• Passage provided
━━━

The Keywords AI API will automatically balance the request load across the same model provided by different providers. This is achieved by hitting different provider endpoints based on their rate limit and their average latency across the day.

Keywords AI will ping the providers every hour to measure the average latency across the day. And update the latency data for the providers in the backend for this load-balancing calculation.

Under the hood, here is the pseudo-code of how the load balancing works:

# Received model in the request
model_name = "requested_model_from_request"
# Load the model's param and its respective providers
model: dict = keywords_ai_model_data[model_name] # A slice from our data

fallback_models = model["load_balancing_fallbacks"]

balancing_between = []
for fallback in fallback_models:
    fallback_param = pack_fallback_list_object(fallback)
    """

━━━

• Data section
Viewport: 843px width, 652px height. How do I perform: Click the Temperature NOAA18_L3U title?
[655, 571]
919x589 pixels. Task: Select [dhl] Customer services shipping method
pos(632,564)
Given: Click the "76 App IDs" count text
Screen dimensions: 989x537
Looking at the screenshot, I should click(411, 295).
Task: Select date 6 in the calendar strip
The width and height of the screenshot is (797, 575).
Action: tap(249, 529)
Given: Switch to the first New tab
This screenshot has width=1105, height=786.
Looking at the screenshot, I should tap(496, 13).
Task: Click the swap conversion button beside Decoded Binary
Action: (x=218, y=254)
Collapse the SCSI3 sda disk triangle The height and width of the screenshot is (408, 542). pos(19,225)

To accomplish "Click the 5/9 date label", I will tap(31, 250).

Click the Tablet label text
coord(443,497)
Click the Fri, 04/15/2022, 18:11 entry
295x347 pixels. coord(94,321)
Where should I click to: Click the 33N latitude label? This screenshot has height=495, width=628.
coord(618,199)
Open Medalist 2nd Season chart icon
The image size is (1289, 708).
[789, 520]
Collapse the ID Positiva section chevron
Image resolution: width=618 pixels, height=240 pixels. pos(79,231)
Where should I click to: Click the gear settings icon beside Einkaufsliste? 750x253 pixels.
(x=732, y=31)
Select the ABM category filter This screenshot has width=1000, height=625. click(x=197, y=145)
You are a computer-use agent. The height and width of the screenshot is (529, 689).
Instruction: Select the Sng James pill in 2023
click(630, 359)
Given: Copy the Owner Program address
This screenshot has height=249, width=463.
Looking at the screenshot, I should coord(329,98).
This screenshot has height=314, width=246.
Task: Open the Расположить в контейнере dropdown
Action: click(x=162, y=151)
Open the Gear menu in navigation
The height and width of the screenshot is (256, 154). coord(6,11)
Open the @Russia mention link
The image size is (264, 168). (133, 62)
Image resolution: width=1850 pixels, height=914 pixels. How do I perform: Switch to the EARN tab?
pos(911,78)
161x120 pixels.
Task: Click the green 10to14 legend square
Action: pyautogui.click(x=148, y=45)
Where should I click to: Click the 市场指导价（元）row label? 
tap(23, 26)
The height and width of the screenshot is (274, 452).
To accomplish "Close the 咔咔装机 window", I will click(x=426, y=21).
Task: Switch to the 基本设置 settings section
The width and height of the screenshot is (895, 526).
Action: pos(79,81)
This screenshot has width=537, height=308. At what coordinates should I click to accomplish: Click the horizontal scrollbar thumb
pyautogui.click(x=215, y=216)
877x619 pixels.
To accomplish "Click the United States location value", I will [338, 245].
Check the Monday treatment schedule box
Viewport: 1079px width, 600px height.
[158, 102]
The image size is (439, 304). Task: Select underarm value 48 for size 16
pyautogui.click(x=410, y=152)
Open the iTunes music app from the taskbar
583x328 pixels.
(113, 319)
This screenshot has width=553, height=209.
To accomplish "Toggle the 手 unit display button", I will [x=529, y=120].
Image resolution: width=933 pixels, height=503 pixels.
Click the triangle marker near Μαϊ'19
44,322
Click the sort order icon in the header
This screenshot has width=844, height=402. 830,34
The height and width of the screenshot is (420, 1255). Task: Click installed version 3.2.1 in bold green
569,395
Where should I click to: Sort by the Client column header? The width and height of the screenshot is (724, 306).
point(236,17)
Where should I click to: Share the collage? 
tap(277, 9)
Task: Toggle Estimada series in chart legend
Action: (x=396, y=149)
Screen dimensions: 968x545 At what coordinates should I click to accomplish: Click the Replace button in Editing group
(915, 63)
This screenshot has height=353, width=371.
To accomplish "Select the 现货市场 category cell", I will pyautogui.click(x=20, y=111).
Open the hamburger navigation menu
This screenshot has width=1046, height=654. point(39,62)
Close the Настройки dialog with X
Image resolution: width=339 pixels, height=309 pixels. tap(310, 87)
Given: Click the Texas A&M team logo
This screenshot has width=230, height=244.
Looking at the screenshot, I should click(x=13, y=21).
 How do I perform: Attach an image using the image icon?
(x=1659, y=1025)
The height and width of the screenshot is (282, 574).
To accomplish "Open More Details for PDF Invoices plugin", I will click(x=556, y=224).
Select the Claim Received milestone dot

━━━

• Work instructions
**a)** Using the load-balancing passage, decide whether each statement agrees with it. Answer yes or no for each and quote the words that decide it.
(i) Keywords AI pings the providers every hour to measure their latency.
(ii) The load is balanced across different models offered by a single provider.
(iii) Which provider endpoint gets hit depends on its rate limit and its average latency across the day.
**b)** Extend the passage on load balancing in the Keywords AI API, starting right after its last line.

• The results
**a)**
(i) Yes: "Keywords AI will ping the providers every hour to measure the average latency across the day."
(ii) No: "balance the request load across the same model provided by different providers."
(iii) Yes: "hitting different provider endpoints based on their rate limit and their average latency across the day."

**b)**
    A fallback_param looks something like this:
    {
        "model_name": "model_that_needs_a_fallback",
        "fallback_name": "model_to_fallback_to",
        "rate_limit": 1000,
        "latency": This is live data from the provider based on daily ping
    }
    """
    balancing_between.append(fallback_param)

# ...Omit code until generation...
# Randomly pick a provider based on the latency and rate_limit distribution
model = pick_model_to_use(balancing_between)
"""Under the hood
distribution = [rate_limit_1, rate_limit_2, rate_limit_3] / sum_of_rate_limits
weights = add_latency_weight_to_distribution(distribution, [latency_1, latency_2, latency_3])
model = random.choices(balancing_between, weights=weights)
"""
keywords_generation(module, **other_kwargs)